TRAVAIL DEMANDÉ: Extrayez intégralement le texte sur la maîtrise d'œuvre et les entreprises de compétence fédérale, sans en modifier un seul caractère.

Maitrise d’oeuvre – Inapplicable aux entreprises de compétence fédérale


Maitrise d’oeuvre – Inapplicable aux entreprises de compétence fédérale

En 2016, la Cour supérieure a rendu deux jugements importants qui ont été maintenus par la Cour d’appel et la Cour Suprême du Canada portant sur la notion de maitre d’œuvre, qui pourrait changer radicalement les interactions entre les différents intervenants au chantier.

Catherine Deslauriers

Dans les affaires Procureure générale du Québec c. Commission des lésions professionnelles (1) et Commission des normes, de l’équité, de la santé et de la sécurité du travail c. Commission des lésions professionnelles (2), la Cour supérieure confirme qu’une entreprise de compétence fédérale ne peut être déclarée maitre d’œuvre sur un chantier de construc­tion au sens de la Loi sur la santé et la sécurité du travail (LSST). En conséquence, la Commission des normes, de l’équité, de la santé et de la sécurité du travail (CNESST) ne peut lui imposer de respecter les obligations liées au statut de maitre d’œuvre découlant de la LSST et ses règlements.

DONNÉES FOURNIES:
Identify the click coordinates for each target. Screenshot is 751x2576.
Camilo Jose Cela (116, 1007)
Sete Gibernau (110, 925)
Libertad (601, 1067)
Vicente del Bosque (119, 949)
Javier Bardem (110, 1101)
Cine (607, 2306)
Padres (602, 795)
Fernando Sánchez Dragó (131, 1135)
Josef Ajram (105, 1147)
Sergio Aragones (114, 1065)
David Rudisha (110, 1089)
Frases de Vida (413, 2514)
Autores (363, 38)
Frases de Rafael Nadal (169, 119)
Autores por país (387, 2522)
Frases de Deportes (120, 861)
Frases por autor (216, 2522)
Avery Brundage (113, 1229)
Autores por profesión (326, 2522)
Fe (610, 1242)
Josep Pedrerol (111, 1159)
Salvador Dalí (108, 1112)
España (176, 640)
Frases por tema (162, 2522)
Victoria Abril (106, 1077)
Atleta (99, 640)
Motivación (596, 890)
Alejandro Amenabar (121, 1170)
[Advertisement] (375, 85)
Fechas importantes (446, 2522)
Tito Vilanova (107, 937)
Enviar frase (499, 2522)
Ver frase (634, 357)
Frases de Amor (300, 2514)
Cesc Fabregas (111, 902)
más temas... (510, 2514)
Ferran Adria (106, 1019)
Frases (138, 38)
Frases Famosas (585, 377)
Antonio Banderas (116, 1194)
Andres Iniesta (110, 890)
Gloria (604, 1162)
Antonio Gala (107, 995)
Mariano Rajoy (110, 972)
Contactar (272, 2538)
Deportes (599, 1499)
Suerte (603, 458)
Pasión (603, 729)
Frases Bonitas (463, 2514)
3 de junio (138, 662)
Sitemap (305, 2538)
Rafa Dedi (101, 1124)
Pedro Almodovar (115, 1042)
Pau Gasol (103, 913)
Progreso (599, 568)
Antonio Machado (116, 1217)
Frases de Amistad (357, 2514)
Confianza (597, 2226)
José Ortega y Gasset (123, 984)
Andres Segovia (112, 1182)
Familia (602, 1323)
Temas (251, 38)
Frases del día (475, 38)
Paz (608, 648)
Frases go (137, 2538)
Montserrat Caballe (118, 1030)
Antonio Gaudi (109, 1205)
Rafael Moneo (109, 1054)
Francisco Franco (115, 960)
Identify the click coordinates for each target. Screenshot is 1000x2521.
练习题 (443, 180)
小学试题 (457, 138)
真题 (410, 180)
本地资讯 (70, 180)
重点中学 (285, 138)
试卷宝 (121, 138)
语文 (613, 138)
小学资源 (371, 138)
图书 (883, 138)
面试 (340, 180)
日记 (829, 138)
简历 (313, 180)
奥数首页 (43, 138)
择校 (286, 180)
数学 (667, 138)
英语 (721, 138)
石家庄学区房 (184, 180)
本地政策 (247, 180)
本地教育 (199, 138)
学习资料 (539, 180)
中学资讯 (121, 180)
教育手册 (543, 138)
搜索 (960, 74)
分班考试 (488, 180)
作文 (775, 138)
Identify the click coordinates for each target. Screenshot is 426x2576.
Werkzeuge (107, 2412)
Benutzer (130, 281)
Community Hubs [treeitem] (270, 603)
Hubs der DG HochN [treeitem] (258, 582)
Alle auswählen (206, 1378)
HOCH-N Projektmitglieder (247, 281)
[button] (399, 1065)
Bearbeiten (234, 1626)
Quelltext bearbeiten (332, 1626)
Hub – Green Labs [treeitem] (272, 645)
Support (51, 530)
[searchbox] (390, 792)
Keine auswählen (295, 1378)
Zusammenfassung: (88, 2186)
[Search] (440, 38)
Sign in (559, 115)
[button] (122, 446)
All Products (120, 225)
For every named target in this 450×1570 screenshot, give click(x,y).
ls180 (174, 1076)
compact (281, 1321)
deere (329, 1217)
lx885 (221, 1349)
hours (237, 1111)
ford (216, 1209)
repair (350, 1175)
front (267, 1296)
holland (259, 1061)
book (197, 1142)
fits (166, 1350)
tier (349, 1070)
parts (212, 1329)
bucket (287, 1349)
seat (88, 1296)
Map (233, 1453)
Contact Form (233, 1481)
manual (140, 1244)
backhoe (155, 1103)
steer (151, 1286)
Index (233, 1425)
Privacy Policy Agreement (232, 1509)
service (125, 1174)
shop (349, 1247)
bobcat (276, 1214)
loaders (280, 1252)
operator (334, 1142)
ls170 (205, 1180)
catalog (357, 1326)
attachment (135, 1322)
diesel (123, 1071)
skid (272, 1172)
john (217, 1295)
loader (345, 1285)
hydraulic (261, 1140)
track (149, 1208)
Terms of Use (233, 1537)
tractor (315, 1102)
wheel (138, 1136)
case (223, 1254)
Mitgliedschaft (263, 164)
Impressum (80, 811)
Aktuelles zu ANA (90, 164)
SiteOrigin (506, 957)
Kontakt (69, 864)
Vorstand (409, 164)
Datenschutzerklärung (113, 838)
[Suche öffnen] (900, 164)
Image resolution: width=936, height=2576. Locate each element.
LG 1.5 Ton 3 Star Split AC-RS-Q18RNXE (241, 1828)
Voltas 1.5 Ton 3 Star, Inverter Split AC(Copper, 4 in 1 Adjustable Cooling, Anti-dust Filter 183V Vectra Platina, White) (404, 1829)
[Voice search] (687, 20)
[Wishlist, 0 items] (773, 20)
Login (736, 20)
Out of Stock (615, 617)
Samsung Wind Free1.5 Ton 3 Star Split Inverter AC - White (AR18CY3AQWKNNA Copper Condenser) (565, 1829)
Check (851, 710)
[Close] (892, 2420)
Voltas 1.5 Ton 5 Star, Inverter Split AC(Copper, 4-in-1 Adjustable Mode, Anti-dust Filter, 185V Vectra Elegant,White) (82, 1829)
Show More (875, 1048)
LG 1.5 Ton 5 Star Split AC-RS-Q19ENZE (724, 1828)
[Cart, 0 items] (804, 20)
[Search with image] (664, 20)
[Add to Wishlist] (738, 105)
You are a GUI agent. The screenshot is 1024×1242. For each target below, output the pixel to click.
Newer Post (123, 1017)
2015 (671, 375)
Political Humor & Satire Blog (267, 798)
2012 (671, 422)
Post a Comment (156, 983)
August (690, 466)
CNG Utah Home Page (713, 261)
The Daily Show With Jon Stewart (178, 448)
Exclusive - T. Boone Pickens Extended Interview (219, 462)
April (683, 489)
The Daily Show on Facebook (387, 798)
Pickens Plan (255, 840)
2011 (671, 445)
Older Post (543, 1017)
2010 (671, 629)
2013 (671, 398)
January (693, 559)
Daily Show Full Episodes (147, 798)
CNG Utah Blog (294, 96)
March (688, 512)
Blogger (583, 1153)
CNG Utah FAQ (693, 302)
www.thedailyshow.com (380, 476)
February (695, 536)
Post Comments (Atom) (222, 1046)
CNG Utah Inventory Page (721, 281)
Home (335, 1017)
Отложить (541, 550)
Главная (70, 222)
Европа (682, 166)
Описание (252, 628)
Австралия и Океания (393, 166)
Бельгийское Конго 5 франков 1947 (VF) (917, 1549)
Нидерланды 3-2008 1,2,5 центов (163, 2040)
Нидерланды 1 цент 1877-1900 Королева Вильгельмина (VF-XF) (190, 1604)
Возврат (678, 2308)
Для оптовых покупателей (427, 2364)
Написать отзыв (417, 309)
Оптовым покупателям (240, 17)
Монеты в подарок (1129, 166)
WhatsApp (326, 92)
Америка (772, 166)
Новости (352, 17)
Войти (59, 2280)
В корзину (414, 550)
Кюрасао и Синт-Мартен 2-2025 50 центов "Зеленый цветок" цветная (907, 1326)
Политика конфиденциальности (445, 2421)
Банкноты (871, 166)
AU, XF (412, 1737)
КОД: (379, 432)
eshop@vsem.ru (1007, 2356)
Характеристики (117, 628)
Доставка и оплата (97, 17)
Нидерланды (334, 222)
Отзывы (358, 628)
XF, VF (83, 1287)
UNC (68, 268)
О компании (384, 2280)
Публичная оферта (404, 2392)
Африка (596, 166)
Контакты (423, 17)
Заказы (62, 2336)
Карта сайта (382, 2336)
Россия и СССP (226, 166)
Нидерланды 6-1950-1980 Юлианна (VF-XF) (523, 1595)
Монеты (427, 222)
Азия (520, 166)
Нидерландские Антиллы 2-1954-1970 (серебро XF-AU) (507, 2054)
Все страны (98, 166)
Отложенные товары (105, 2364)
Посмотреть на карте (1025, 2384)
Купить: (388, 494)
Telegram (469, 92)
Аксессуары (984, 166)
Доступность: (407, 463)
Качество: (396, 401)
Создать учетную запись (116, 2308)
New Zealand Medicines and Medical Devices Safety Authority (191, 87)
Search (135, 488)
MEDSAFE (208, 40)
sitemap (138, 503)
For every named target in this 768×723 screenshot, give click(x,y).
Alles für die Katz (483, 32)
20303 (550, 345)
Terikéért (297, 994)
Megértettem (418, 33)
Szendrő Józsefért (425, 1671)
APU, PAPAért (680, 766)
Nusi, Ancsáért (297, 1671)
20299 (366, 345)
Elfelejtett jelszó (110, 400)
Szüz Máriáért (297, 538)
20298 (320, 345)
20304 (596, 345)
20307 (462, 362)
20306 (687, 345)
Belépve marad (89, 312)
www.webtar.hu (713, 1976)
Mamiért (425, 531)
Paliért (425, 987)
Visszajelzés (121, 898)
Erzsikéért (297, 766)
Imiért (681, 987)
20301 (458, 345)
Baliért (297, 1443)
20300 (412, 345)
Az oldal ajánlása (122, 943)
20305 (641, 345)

RÉPONSE ATTENDUE:
Maitrise d’oeuvre – Inapplicable aux entreprises de compétence fédérale


Maitrise d’oeuvre – Inapplicable aux entreprises de compétence fédérale

En 2016, la Cour supérieure a rendu deux jugements importants qui ont été maintenus par la Cour d’appel et la Cour Suprême du Canada portant sur la notion de maitre d’œuvre, qui pourrait changer radicalement les interactions entre les différents intervenants au chantier.

Catherine Deslauriers

Dans les affaires Procureure générale du Québec c. Commission des lésions professionnelles (1) et Commission des normes, de l’équité, de la santé et de la sécurité du travail c. Commission des lésions professionnelles (2), la Cour supérieure confirme qu’une entreprise de compétence fédérale ne peut être déclarée maitre d’œuvre sur un chantier de construc­tion au sens de la Loi sur la santé et la sécurité du travail (LSST). En conséquence, la Commission des normes, de l’équité, de la santé et de la sécurité du travail (CNESST) ne peut lui imposer de respecter les obligations liées au statut de maitre d’œuvre découlant de la LSST et ses règlements.